In a widely anticipated move, Chesapeake Energy (CHKA.Q) has filed for Chapter 11 bankruptcy to complete a comprehensive balance-sheet restructuring. The energy company hopes to both strengthen its balance sheet and restructure some of its legacy contractual obligations. This process would enable it to reemerge with a more sustainable capital and cost structure.
Chesapeake Energy has entered into a restructuring support agreement with many of its creditors. As a result, the company intends to implement a reorganization plan that would eliminate roughly $7 billion of its outstanding debt. That would be a sizable reduction for a company that recently had about $9 billion of debt outstanding.
As part of its agreement with creditors, Chesapeake has secured $925 million in debtor-in-possession financing, which will provide it with the funding needed to operate as it goes through bankruptcy. The company intends to continue to pay its owner royalties, employee wages and benefits, as well as some of its vendors and suppliers. Lenders have also agreed to provide it with $2.5 billion of exit financing as well as potentially backstop a $600 million rights offering to inject new equity into the company upon its eventual exit.

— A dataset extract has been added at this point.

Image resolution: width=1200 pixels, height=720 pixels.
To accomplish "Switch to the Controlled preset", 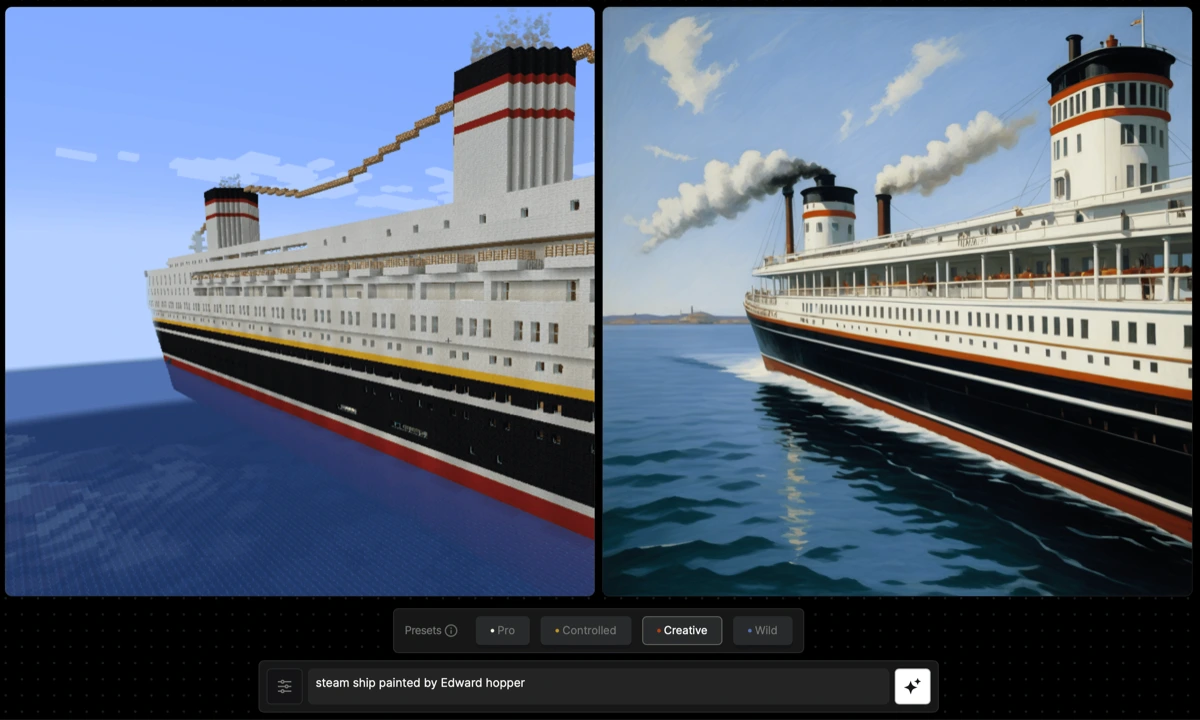I will [586, 631].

The bankruptcy process will also determine what happens with the company's existing common stock. At this point, it's too early to determine whether the company will cancel its existing common stock and issue new shares solely to its creditors or if current shareholders will receive a stake in the reorganized company.
When Chesapeake Energy does formalize a court-approved restructuring plan, it will be able to reemerge with a much better capital and cost structure, making it more competitive in the volatile oil and gas market.